В Югроста начинал работать Илья Ильф. Товарищи его молодости сохранили в памяти образ худого юноши с большими губами, со смеющимся взглядом, с толстыми стеклами очков без ободков и в коричневой ворсистой кепке, который однажды в кафе «Мебос» («Меблированный остров») вместе с Багрицким и Славиным участвовал в инсценировке драматической поэмы Багрицкого «Харчевня». Ильф был завсегдатаем собраний на улице Петра Великого, но с собственными произведениями почти не выступал. Чаще всего он молча сидел в углу, лишь изредка роняя короткие замечания — иронические и убийственно меткие. Мнением Ильфа дорожили. Многим уже тогда он казался взыскательным и безупречным судьей, хотя сам Ильф как художник только начинался и то, что внушал другим, должен был еще научиться выражать в собственном творчестве. Предполагалось, что Ильф пишет какие-то исключительные, ни на что не похожие стихи. Но что это были за стихи? Олеша однажды их слышал. Они и в самом деле удивляли своей странностью. Рифм не было, не было размера[1]. Но в ранних этих опытах Олеше уже почудилось умение «остро формулировать» — особенность, которая со временем приобрела у Ильфа такой блеск.
Тогда он, по-видимому, впервые пробует свои силы в журналистике, подрабатывая в различных одесских газетах, в «Моряке», который колоритно описан Паустовским в повести «Время больших ожиданий». Конечно, журналистские заработки едва ли спасали от полуголодного существования.
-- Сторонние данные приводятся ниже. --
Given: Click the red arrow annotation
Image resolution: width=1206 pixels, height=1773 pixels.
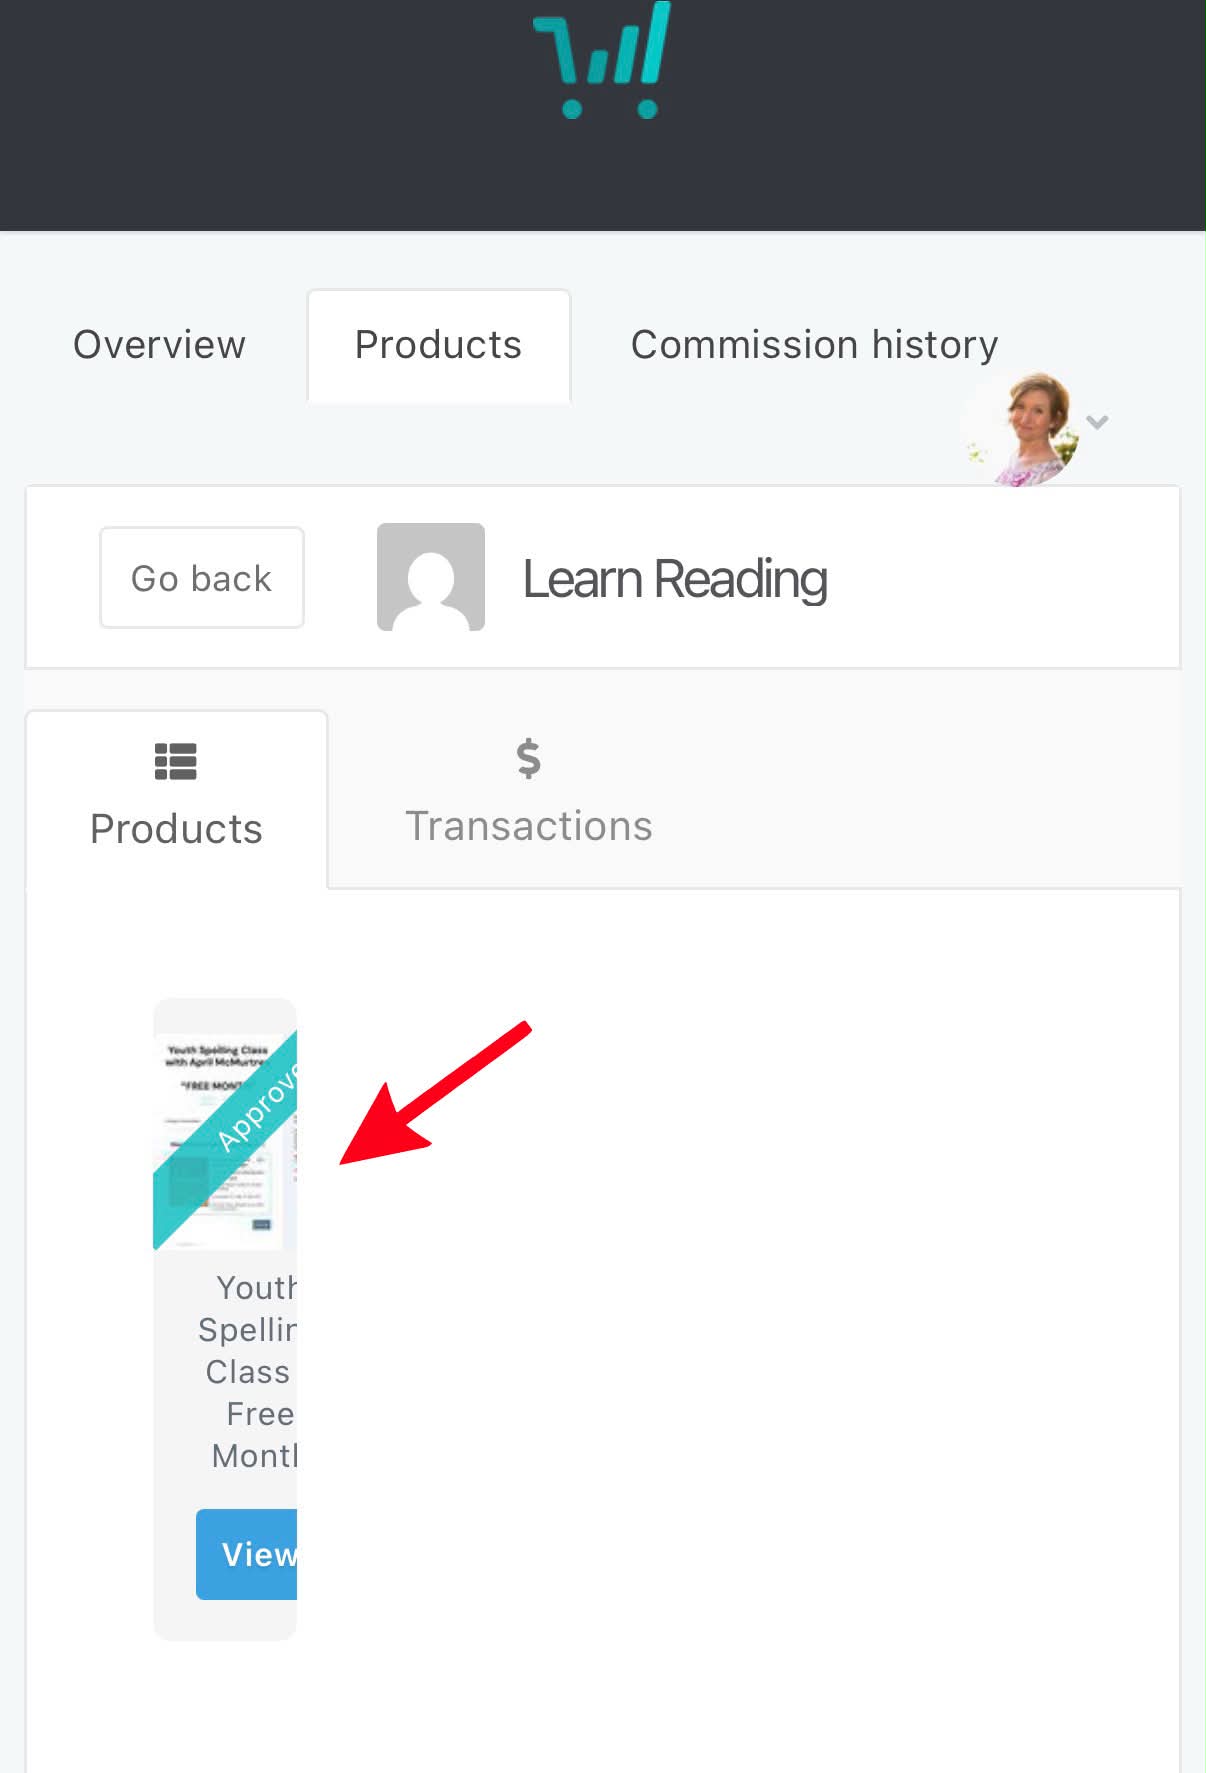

Шестьдесят сотрудников «Моряка» не получали за свою работу ни копейки. Константин Паустовский засвидетельствовал, что по гонорарной ведомости расплата велась черным кубанским табаком, ячной кашей и соленой камсой. В те годы это было довольно распространенное явление. Ильфу однажды вместо денег где-то выдали два ведра вина, и он рассказывал Петрову, с какими великими предосторожностями нес домой драгоценные ведра, боясь расплескать по дороге их содержимое.
Но как бы голодно ни жилось сотрудникам «Моряка», жизнь в редакции кипела. Все в этой газете первых лет революции представляло зрелище непривычное и даже для видавших виды одесситов удивительное, начиная с внешнего облика (в Одессе не хватало бумаги, поэтому «Моряк» печатался на обороте разноцветных чайных бандеролей) и кончая содержанием. Дело в том, что редакцию настолько воодушевляла идея будущего всемирного содружества «братьев-водников», что среди многих великих задач революции она усерднее всего пропагандировала именно эту. Недаром первую страницу газеты однажды даже украсил лозунг: «Пролетарии всех морей, соединяйтесь!», напечатанный в лучах Воронцовского маяка сразу на трех языках: русском, французском и английском. В морских темах не было, конечно, недостатка. Вперемежку с последними политическими телеграммами публиковались очерки о писателях-моряках от Николая Бестужева и Эжена Сю до «поэта моря» Константина Бальмонта. Рядом с выдержками из пламенной «Библии моряка» аргентинского матроса-революционера Тома Баркера — сведения о рейсах черноморских, азовских и каспийских судов. А заодно — подробная информация о ценах константинопольского рынка на консервы, мужские ботинки, дамское трико, макароны, гвозди и прочие дефицитные товары, как будто специально предназначенная для спекулянтов и контрабандистов всего Черноморского побережья.